Its immediate effect was to galvanise sympathy for refugees across Europe.
Chancellor Angela Merkel was forced to open Germany’s borders, announcing that her country was prepared to take 800,000 refugees this year, and criticised Hungary’s Viktor Orbán for building a fence along its border, teargasing and baton-charging asylum seekers.
But on 25 October, the leaders of 10 European Union (EU) countries and three non-EU countries met in Brussels to hammer out a 17-point plan to “resolve” the crisis.
They agreed to measures to control the movement of migrants, overwhelmingly from war-torn Iraq, Syria and Afghanistan, through the Balkans from Turkey towards Austria, Germany and Scandinavia. Over 250,000 refugees have passed through Greece, Macedonia, Serbia, Croatia and Slovenia since mid-September.

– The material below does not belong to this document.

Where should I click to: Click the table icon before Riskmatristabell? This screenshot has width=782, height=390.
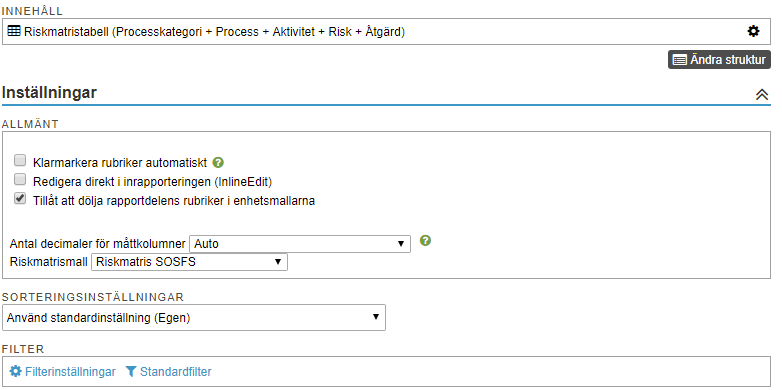[x=14, y=31]
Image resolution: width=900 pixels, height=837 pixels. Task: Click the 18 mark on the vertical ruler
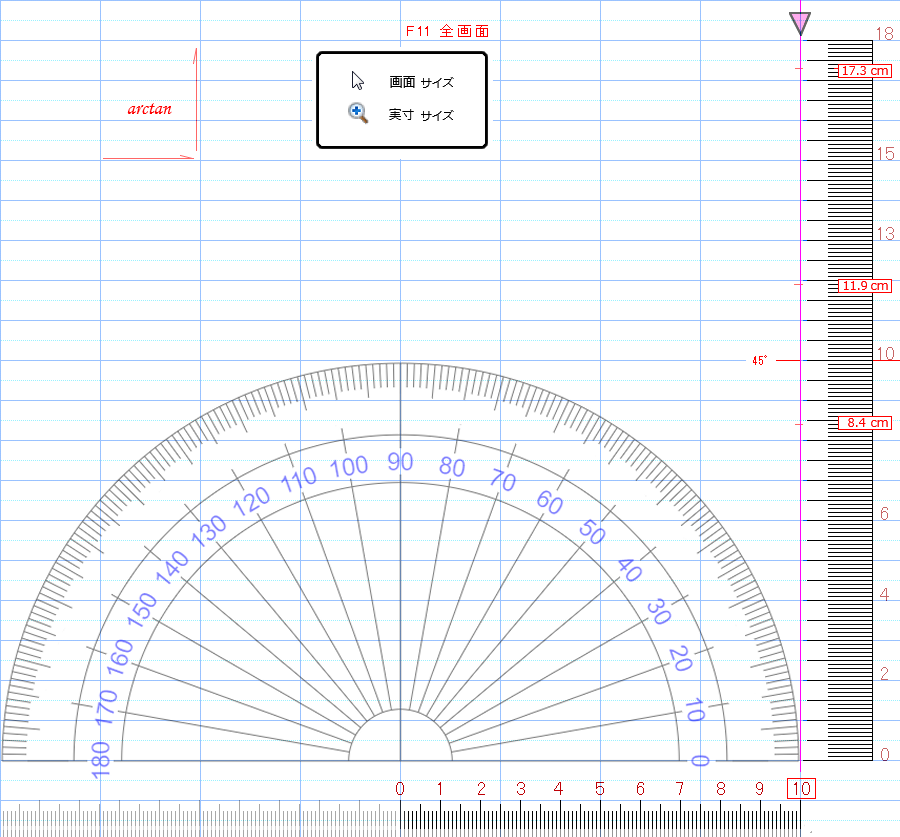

These measures allow travellers to be prevented from boarding buses or trains to the next border until they have been registered and fingerprinted, and unless the following country has agreed to allow them in. Already fleeing war zones, they are now to be treated like criminals. Welcome to Europe.
This of course is great for Europe’s richer governments to the north and west, who will be able to pick and choose how many they let in, without politically damaging images of stranded refugees on their own borders.
The quid pro quo for their poorer neighbours is that they will be able to deport asylum seekers, once registered, all the way down the line without breaking the Geneva conventions, which guarantee asylum only in the first country where they apply. Moves are already in place to declare Iraq and Afghanistan countries “safe” for refugees to be sent back to.
To manage congestion, special camps called “rest areas” will be built. The EU’s militarised border agency will be boosted to police them; 400 extra troops have already been sent to Slovenia. Operation Poseidon, the search and destroy Mediterranean naval patrol, will also receive more resources.
The purpose is to stop the EU from “falling apart”, as Slovenian prime minister Miro Cerar warned. The Schengen agreement, which abolished internal borders between 26 European countries, was under threat, and with it “freedom of movement” within the EU. The growth of the far right and racist populist parties, as witnessed in Poland’s recent election, also worries Merkel and company.